Goal of the exercise
Return each line below that contains the word "video", and treat matches as case-sensitive.

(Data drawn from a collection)
## Start

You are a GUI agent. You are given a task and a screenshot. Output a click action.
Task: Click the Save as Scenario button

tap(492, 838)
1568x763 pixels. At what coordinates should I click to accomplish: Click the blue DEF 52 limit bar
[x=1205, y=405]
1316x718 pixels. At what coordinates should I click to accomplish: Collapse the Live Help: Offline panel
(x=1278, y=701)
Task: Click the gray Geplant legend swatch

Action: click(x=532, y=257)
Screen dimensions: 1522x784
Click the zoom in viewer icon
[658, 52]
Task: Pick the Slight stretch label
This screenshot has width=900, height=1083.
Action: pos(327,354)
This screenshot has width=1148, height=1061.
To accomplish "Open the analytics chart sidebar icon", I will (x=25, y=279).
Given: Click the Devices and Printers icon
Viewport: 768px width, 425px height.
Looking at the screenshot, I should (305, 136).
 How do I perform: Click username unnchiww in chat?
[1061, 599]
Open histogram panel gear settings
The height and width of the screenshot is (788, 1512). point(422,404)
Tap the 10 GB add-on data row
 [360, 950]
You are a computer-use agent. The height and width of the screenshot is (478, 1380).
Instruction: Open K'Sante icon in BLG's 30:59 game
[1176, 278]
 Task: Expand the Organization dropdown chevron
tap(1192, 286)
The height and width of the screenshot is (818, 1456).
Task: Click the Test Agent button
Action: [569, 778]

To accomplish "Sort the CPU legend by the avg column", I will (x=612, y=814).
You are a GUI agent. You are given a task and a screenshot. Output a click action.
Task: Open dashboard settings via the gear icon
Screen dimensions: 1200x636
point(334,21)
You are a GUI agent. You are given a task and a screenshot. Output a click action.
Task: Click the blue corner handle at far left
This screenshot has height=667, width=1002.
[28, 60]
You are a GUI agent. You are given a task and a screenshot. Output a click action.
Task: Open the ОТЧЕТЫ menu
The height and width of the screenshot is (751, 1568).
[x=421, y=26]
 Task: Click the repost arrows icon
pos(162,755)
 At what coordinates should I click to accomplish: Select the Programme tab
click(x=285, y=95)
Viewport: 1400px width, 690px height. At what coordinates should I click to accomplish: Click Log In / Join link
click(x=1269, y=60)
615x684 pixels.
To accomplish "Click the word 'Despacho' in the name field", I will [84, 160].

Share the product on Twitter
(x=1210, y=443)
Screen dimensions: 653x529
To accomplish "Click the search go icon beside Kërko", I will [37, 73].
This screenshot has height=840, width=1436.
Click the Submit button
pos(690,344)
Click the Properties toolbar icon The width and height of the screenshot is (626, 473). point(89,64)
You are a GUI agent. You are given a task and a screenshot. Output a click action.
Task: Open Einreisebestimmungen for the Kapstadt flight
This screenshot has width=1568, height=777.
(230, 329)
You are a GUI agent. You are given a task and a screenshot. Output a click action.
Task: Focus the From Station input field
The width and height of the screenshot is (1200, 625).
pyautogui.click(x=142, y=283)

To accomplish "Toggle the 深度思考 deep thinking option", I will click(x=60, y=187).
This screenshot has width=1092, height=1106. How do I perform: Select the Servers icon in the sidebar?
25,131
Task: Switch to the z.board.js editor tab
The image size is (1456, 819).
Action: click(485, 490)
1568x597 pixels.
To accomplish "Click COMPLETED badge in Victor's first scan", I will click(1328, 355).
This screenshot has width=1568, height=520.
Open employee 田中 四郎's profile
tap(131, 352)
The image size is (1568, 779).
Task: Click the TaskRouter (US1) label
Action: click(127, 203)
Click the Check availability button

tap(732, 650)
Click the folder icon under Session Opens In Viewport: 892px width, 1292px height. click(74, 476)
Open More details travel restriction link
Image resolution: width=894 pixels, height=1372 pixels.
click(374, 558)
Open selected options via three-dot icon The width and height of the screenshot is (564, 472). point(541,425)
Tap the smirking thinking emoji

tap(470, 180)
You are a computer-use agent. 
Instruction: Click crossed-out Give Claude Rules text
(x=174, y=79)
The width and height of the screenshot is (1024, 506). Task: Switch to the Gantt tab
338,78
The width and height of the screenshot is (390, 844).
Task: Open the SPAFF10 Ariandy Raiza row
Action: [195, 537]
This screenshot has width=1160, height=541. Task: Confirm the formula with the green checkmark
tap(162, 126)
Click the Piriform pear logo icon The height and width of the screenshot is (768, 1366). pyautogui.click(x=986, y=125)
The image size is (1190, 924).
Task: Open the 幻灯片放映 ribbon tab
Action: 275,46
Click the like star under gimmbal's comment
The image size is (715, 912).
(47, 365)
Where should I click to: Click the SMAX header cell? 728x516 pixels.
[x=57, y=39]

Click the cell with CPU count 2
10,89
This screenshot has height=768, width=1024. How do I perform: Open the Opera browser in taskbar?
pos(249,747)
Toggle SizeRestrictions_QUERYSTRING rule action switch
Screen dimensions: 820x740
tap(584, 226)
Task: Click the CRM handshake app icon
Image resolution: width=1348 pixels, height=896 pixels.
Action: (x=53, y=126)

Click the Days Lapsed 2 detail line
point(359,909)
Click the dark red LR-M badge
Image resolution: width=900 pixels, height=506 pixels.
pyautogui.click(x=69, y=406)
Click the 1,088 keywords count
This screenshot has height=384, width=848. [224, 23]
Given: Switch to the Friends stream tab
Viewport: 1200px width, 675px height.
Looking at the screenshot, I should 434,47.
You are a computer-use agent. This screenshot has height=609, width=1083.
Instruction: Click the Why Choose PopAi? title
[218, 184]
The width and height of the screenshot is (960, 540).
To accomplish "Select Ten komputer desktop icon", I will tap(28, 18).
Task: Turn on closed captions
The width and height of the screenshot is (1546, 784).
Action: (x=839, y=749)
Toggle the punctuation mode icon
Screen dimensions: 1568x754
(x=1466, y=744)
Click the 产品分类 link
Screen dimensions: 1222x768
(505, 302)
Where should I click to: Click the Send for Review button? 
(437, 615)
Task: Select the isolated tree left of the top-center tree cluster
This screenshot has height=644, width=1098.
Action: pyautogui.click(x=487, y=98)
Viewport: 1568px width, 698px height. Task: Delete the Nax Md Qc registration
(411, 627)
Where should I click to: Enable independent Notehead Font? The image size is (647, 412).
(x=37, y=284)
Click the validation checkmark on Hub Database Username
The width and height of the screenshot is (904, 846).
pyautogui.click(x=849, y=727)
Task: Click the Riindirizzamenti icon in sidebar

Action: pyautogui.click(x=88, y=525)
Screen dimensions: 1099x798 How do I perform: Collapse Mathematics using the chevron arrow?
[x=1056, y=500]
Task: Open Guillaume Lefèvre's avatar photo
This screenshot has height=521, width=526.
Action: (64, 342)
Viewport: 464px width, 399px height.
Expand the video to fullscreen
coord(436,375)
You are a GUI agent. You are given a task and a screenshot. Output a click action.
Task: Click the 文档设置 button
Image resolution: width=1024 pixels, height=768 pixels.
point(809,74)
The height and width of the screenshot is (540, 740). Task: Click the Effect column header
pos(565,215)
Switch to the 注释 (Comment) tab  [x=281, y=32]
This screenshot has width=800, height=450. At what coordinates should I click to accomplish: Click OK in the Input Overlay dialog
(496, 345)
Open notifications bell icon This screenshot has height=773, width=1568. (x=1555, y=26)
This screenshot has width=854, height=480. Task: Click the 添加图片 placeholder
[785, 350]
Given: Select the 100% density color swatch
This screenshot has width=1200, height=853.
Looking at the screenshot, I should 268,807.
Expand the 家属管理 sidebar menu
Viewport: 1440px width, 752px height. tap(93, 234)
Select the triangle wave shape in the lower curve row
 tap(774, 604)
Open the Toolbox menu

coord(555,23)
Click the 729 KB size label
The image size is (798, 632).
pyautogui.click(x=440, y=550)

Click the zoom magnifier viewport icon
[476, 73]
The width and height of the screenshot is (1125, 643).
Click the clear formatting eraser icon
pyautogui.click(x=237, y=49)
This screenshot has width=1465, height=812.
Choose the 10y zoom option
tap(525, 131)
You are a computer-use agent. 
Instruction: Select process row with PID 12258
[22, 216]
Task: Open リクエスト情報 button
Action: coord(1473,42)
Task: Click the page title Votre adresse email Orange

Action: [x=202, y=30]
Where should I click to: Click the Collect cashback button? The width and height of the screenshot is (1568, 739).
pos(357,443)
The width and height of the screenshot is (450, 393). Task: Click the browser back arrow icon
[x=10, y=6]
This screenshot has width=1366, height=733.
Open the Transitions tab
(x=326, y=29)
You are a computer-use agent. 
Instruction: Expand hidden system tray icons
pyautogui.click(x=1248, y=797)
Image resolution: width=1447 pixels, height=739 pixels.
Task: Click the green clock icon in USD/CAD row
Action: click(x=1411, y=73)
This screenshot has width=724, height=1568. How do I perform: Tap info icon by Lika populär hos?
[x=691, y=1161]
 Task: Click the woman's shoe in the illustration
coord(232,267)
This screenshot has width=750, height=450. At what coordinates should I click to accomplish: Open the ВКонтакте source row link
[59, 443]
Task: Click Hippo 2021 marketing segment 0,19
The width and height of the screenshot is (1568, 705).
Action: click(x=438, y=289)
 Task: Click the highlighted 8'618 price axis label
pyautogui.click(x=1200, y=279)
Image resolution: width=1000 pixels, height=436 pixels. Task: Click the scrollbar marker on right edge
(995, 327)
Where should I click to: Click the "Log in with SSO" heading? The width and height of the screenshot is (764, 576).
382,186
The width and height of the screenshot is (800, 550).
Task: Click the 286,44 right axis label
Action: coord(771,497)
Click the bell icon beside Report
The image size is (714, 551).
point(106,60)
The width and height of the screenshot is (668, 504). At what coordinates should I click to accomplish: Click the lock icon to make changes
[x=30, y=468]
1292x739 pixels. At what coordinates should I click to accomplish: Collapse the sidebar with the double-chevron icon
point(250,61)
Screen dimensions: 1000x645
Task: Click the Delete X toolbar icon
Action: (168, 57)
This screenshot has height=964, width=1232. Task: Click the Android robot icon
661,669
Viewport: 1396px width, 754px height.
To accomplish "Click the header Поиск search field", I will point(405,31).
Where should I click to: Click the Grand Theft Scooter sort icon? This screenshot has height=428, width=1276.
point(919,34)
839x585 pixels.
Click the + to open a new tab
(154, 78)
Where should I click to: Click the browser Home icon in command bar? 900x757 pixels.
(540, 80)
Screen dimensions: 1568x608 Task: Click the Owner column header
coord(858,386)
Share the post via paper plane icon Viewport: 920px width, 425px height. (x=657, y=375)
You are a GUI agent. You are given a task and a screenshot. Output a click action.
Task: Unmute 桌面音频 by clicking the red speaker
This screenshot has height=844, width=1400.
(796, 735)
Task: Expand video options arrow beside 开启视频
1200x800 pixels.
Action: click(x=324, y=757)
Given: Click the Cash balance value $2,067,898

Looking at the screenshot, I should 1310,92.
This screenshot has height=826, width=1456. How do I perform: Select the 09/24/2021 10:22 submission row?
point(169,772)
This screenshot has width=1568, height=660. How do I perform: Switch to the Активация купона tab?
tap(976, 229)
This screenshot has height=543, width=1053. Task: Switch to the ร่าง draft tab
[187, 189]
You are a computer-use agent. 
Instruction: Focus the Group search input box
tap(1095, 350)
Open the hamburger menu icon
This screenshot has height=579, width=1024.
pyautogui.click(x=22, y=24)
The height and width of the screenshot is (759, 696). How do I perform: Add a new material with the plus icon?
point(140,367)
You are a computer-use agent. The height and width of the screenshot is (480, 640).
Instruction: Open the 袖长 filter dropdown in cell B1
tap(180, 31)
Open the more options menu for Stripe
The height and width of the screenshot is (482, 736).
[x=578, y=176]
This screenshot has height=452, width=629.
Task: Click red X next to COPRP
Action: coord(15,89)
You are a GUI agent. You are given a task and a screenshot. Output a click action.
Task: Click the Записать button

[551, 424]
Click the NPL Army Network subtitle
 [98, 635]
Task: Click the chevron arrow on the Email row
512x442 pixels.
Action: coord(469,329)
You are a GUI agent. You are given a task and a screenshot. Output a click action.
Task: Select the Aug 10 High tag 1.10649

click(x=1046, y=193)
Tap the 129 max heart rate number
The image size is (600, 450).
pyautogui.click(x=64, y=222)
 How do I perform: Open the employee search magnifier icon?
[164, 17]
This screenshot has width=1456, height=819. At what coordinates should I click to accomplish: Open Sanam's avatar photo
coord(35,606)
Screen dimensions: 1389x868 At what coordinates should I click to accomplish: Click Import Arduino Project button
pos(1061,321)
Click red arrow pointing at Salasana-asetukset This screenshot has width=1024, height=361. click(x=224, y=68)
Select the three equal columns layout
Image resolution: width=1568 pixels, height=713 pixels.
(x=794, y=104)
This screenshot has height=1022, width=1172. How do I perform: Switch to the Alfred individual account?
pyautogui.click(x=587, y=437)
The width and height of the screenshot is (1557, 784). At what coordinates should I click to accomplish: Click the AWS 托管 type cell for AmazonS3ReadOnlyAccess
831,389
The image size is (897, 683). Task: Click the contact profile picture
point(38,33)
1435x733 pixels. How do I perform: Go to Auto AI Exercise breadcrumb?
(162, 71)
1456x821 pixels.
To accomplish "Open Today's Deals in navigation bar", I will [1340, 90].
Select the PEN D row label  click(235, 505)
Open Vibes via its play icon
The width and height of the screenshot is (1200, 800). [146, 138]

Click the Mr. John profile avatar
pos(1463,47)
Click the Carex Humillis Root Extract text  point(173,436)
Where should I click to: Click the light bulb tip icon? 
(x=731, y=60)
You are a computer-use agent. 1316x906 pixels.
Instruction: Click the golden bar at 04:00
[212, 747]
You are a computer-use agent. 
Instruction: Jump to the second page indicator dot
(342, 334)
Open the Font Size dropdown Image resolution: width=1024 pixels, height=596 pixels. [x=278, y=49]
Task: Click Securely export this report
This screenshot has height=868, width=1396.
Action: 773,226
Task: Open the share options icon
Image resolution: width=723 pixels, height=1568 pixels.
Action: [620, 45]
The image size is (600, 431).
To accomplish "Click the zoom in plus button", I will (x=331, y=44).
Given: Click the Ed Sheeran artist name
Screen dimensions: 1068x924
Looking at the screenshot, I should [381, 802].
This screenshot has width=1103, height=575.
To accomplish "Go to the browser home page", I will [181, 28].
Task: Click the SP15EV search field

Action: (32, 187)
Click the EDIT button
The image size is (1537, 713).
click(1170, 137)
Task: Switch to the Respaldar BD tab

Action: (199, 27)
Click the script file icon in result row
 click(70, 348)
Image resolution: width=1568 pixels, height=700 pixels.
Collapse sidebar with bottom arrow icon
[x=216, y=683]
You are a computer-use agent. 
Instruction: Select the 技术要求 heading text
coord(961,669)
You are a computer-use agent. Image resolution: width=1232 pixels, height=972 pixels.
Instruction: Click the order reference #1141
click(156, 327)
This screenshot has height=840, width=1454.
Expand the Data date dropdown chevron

## End

Task output
Expand the video to fullscreen
Task: Expand video options arrow beside 开启视频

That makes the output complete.